Chroniq’hebdo | De l’actu, de l’APA, du Petit Prince et de Lambert Schlechter
Pierre Kobel
Toujours la même actualité guerrière. Paroles émouvantes de deux danseuses du ballet de Kiev qui trouve refuge et accueil chez nous alors que la troupe était en tournée au début de l’agression russe.

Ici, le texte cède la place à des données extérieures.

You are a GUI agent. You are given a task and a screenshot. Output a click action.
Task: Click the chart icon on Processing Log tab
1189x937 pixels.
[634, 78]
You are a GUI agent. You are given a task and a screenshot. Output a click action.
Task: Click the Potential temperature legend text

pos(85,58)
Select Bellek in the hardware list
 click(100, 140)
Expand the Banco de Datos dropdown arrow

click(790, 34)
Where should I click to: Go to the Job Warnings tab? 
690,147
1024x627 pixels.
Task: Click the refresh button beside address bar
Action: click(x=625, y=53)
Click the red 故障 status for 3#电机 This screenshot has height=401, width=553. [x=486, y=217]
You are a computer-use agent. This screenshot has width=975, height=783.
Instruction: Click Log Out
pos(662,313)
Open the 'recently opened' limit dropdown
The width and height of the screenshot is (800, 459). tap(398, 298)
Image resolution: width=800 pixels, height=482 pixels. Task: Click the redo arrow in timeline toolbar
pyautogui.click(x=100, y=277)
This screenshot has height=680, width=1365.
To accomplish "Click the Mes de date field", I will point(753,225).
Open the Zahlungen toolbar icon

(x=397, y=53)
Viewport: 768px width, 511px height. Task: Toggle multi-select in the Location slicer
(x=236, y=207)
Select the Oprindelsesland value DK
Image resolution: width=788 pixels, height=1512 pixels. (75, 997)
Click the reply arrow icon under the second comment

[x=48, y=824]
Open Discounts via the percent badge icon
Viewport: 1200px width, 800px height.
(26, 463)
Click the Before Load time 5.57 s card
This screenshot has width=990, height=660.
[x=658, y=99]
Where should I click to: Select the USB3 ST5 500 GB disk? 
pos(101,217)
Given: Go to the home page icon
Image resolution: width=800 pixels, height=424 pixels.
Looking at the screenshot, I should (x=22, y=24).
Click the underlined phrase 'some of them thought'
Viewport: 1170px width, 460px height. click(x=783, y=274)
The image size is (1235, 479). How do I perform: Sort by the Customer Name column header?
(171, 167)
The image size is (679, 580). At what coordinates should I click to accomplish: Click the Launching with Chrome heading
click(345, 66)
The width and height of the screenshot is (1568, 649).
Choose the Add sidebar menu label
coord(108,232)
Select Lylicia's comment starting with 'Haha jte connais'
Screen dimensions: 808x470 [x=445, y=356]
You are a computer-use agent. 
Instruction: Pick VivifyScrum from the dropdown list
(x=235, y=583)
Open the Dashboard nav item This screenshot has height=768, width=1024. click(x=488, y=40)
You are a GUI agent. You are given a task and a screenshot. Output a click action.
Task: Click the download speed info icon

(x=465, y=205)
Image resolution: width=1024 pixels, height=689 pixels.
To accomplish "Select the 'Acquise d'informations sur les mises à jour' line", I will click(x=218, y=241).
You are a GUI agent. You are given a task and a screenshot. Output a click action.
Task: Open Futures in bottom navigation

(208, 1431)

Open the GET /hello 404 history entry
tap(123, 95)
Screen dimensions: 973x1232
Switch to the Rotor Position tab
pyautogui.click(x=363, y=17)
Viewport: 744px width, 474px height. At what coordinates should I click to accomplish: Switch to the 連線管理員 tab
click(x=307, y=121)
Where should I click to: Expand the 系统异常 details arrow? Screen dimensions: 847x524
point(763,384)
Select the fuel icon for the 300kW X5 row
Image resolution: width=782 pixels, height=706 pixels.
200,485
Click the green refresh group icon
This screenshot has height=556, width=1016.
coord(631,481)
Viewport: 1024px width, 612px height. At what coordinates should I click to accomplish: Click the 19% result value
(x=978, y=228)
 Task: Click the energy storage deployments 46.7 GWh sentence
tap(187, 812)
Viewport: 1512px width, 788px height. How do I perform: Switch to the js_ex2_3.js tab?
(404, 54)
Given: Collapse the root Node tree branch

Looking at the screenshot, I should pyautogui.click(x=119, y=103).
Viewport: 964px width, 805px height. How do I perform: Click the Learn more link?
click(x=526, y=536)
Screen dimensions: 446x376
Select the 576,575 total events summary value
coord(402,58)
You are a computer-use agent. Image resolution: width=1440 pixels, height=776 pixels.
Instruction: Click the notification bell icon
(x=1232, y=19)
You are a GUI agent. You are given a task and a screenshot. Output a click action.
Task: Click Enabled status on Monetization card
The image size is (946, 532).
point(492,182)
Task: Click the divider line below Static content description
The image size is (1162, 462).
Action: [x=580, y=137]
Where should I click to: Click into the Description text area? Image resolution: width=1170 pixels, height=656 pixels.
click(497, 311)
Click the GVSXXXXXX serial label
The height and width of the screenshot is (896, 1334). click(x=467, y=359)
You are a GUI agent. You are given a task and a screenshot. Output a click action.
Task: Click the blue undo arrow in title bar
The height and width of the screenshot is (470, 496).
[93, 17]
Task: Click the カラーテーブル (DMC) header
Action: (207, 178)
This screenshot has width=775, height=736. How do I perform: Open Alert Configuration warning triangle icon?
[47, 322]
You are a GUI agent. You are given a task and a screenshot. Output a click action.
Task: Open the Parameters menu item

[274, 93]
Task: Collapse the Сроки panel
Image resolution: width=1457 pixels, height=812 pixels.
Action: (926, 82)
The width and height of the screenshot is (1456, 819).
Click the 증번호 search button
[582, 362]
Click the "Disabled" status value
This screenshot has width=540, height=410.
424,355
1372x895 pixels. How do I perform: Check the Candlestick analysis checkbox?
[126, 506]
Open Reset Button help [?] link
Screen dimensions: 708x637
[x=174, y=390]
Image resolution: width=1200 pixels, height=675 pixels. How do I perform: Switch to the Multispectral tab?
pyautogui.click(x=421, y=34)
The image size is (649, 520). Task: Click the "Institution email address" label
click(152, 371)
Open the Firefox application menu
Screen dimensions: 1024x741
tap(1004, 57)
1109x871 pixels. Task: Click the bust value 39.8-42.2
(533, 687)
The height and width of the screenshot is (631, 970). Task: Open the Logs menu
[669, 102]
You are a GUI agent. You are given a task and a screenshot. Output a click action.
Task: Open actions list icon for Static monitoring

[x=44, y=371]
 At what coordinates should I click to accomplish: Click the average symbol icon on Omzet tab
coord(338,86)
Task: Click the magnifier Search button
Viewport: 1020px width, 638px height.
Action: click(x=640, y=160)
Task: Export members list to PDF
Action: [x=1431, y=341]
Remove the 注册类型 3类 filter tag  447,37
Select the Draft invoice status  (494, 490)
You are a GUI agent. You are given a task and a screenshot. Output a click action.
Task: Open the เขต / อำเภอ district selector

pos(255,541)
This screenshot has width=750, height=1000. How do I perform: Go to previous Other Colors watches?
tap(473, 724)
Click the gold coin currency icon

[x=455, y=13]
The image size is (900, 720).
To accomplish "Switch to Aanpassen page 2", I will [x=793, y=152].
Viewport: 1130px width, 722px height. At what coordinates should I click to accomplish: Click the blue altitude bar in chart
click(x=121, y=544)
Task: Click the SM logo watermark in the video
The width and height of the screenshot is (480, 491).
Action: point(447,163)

Nombreuses images de réfugiés et en même temps, les médias offrent une image lissée de ces exilés. Comme toujours, il est difficile de mesurer l’intensité du drame vécu par ces gens, de ce qui est vécu par ceux qui restent là-bas sous les bombes. J’ai dérogé à mes habitudes et publié sur Facebook une partie de mon poème Ab irato pour dire ma colère contre ce qui se passe en Ukraine. J’ai ajouté la traduction en russe que propose le module de traduction de Google.
Ab irato
Je vous arracherai vos masques
la face dévoyée de vos vœux
le groin de vos puissances
Crachat sur votre monde !
Je marche dans la rue
Je parle dans la rue
Il ne me reste rien
que les mots pour demain
le sang des morts
les cris et les blessures
Il ne vous reste que la force
et j’ai… le poids des mots !
Я сорву с вас маски
искривленное лицо ваших желаний
рыло вашей силы
Плевать на свой мир !
я иду по улице
я говорю на улице
у меня ничего не осталось
только слова на завтра
кровь мертвых
крики и раны
Все, что у вас осталось, это сила
а у меня… вес слов !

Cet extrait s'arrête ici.